There are a few basic things to keep in mind while trying to get into the zone. Hopefully, a few will help you as you desperately attempt to not be distracted.
1. Music and Sound
Be wary of music with lyrics. There is a plenitude of playlists without lyrics out there. Sometimes, I'll even throw on some music I know will stop eventually. I've heard of many people who absolutely can't listen to music while creating, and that is fair, but, for others, it might just be what they need. I find it especially helpful if I find one or two songs that are in the mood of what I will be creating to listen to before starting.
My biggest helper is weather sounds. I use calmsound.com (which I somehow only just realized has tracks on Spotify and has more sounds if you just scroll down). It creates a form of white noise to block out some speaking and other distractions around you without being music.
2. Change your environment.
My first trick is that I use is a diffuser. I find having a scent to focus on helps me find a more zen state.
Depending on your setup, this could be dangerous for your computer, but I like filling a basin with cooler water in the summer and warmer in the winter that I can have my feet in while I work. At first, I felt silly doing it, but the summer heat was really getting to me. Between that and a cool cloth on my neck, it both helped my posture and calmed my senses.
Temperature is worth paying attention to. Even if you aren't actively noticing it, if you are getting too cold or too hot, your body will subtly (or not so subtly) react. So, whether that is using air-conditioning, heating, a cool cloth or an extra sweater, it's something to pay attention to.
Natural light is a saviour. Maybe not while it's blinding you... but making sure to get some natural light during the day, and ideally a bit in your work space, helps. I say from experience. I started lasting twice as long just from opening a blind and taking time outside before starting.
This might sound silly, or like a dumb thing to mention, but the amount of times I've tried to sit down to work and ended in this odd, dazed state is numerous. Whether you need some water, haven't eaten recently, or are low in electrolytes, it is hard to focus. For electrolytes, I find if I feel dopey after I've already eaten and had water, it's usually the culprit. Right now, I'm sipping on a homemade lemonade for just that.
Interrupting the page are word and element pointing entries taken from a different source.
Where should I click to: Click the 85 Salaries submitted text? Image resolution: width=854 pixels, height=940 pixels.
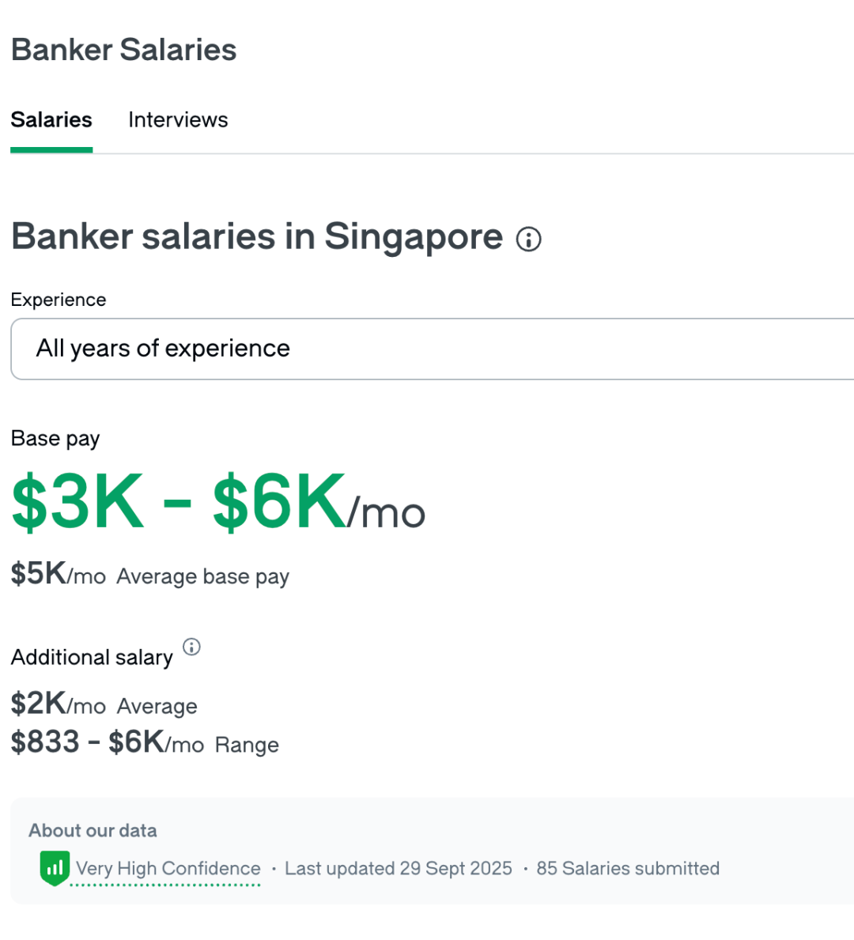(628, 869)
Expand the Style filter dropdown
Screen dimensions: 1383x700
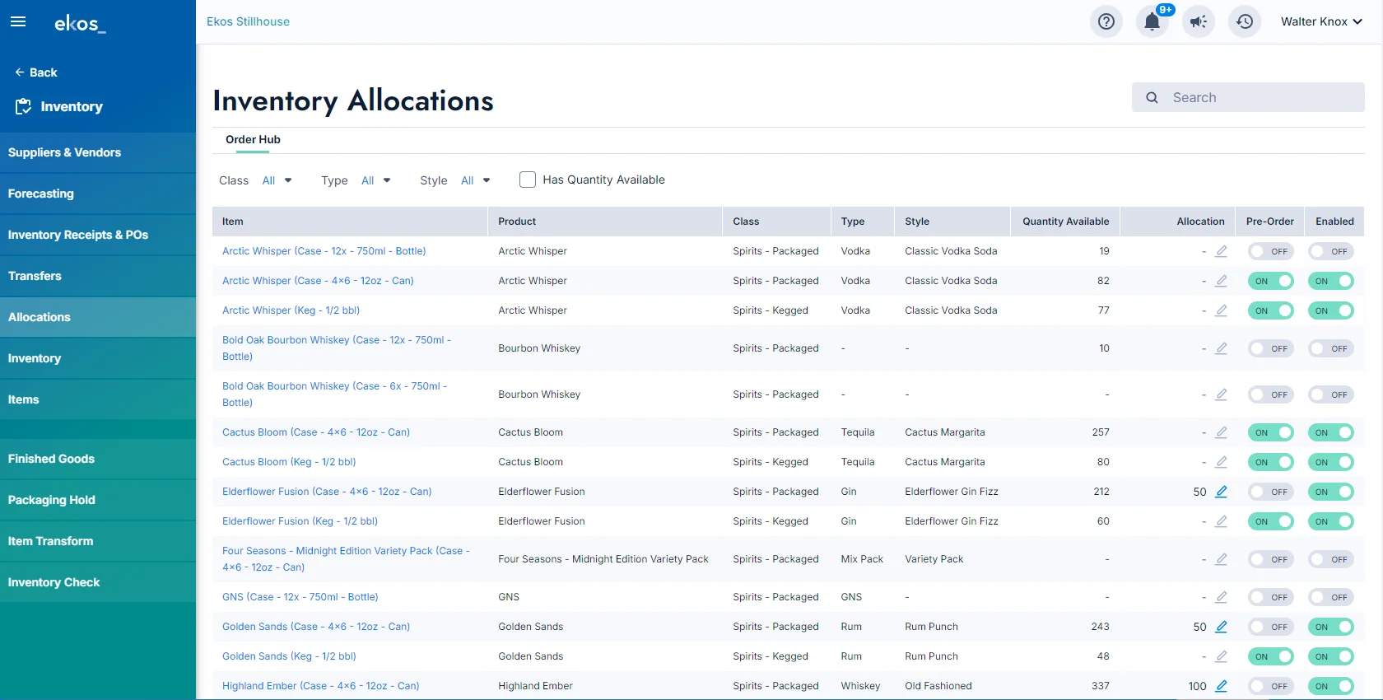(475, 180)
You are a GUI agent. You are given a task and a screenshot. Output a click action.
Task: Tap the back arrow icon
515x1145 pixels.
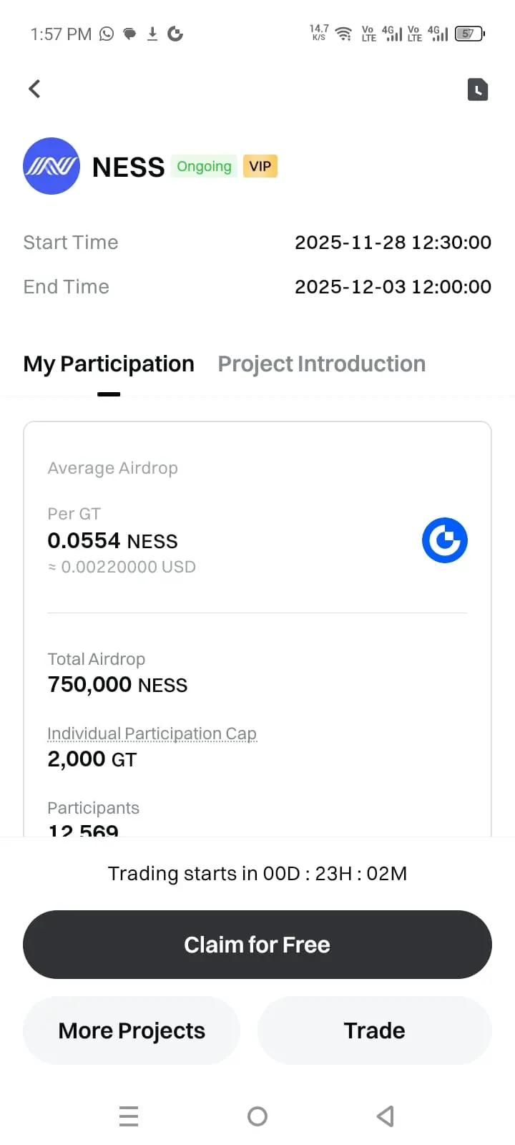click(34, 89)
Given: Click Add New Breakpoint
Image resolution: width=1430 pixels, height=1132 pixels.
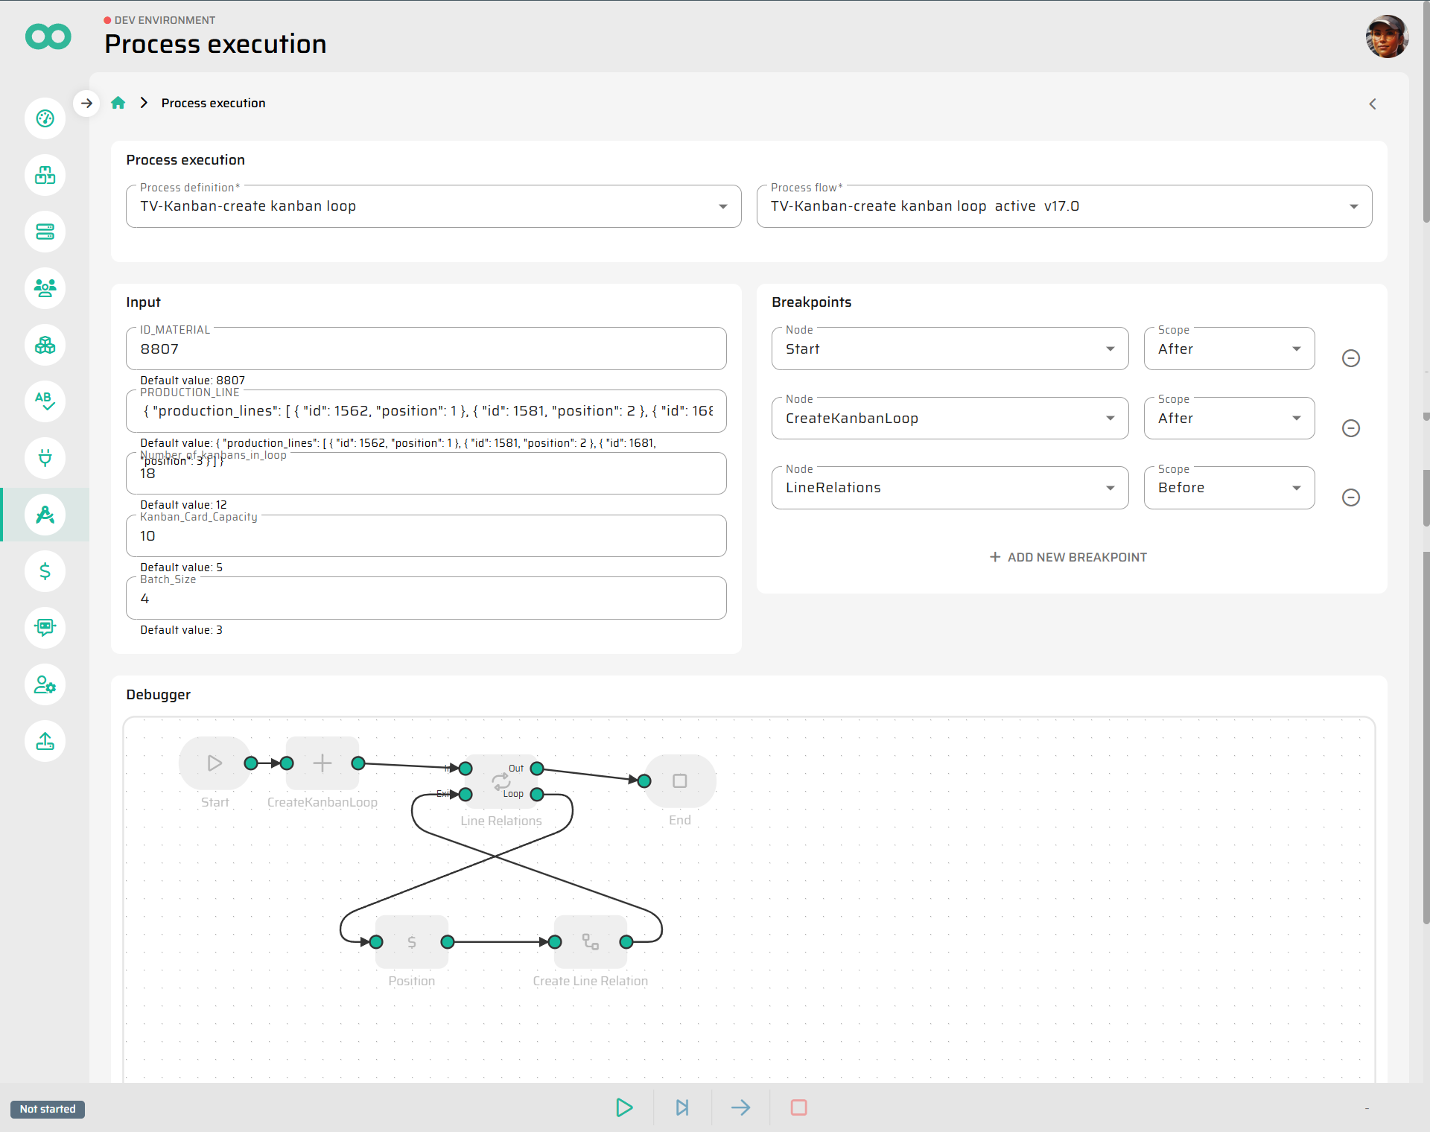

Due to varying metabolisms, this might be more of an issue for some than others.
Days like this, I miss my smartwatch. Honestly, if you can get one, they are great for keeping you informed of your phone without having to "accidentally" end up in other apps. I've started putting my phone fully aside and have gotten people to contact me through messenger and email, so I can have those two tabs open and can glance at what people are telling me without worrying someone is trying to contact me on my phone.
Bookmark those tabs and close them. I am so prone to having around 15 tabs open, and it's a bad habit. I constantly think, Oh I want to look at that later. You are better off bookmarking it for the day and then going through your bookmark folder regularly, deleting what you've looked at. Sometimes, I'll even just send a bunch of links to myself over Messenger.
For some, it might be too distracting, but I have an app on my phone that puts a stopwatch for 30 minutes. And you can't pause it; the session has to be forfeited if you stop. I then make myself work for that half hour. After, I decide after if I want to try another 30 minutes. In the end, I tend to start thinking, Hey, I can do 30 more minutes, I can manage that, and I proceed to end up doing a few more hours in total. With having roommates, I find it especially helpful. It means when they get home I am less prone to feeling like I need to go say hello right away because I have about 20 minutes left or so.
6. Stretches and Quick Exercises
I am prone to a very sore back. And that can be crippling when you are sitting at your computer or page and need to focus. Just generally, too much sitting makes for soreness. I find standing up and doing even like 30 jumping-jacks and a stretch per leg and lifting up my arms is all I need to feel less tense or sore.
Do you have any tricks you use to focus? There are so many out there. I hope my bundle has got you thinking about it, so maybe you can find your focuszen.